Task data =
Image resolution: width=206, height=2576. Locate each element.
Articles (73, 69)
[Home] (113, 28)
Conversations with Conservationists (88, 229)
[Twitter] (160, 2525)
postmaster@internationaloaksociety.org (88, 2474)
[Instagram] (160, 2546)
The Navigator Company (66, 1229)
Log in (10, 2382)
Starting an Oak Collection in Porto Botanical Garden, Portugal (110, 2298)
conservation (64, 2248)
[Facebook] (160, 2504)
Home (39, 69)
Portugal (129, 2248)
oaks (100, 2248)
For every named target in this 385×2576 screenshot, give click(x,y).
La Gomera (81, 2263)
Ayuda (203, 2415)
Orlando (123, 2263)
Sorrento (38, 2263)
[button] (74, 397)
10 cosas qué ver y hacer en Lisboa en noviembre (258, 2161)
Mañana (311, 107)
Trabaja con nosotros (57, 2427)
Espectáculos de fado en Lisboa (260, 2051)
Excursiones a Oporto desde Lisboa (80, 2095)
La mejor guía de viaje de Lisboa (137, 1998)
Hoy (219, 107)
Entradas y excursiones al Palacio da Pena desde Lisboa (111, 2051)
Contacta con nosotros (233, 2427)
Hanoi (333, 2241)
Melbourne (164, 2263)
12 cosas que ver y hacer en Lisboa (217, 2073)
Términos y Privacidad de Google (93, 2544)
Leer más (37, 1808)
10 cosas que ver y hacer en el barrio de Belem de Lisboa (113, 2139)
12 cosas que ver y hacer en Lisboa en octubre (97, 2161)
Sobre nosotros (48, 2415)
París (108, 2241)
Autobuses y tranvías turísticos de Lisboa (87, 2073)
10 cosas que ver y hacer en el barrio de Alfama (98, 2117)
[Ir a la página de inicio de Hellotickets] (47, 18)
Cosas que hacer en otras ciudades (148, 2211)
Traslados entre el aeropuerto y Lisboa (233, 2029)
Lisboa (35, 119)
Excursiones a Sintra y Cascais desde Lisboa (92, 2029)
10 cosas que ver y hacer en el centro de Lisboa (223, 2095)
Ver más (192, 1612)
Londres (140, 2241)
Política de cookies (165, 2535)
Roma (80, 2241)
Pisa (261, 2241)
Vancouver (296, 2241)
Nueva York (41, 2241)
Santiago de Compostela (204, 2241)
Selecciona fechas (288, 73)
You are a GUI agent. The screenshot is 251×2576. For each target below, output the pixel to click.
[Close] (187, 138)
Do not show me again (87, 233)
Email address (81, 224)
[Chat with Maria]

Aim of the exercise = The output should be exactly the lines above from the line containing "Sobre nosotros (48, 2415)" to the line containing "Londres (140, 2241)", inclusive, with no other lines.

Expected answer =
Sobre nosotros (48, 2415)
París (108, 2241)
Autobuses y tranvías turísticos de Lisboa (87, 2073)
10 cosas que ver y hacer en el barrio de Alfama (98, 2117)
[Ir a la página de inicio de Hellotickets] (47, 18)
Cosas que hacer en otras ciudades (148, 2211)
Traslados entre el aeropuerto y Lisboa (233, 2029)
Lisboa (35, 119)
Excursiones a Sintra y Cascais desde Lisboa (92, 2029)
10 cosas que ver y hacer en el centro de Lisboa (223, 2095)
Ver más (192, 1612)
Londres (140, 2241)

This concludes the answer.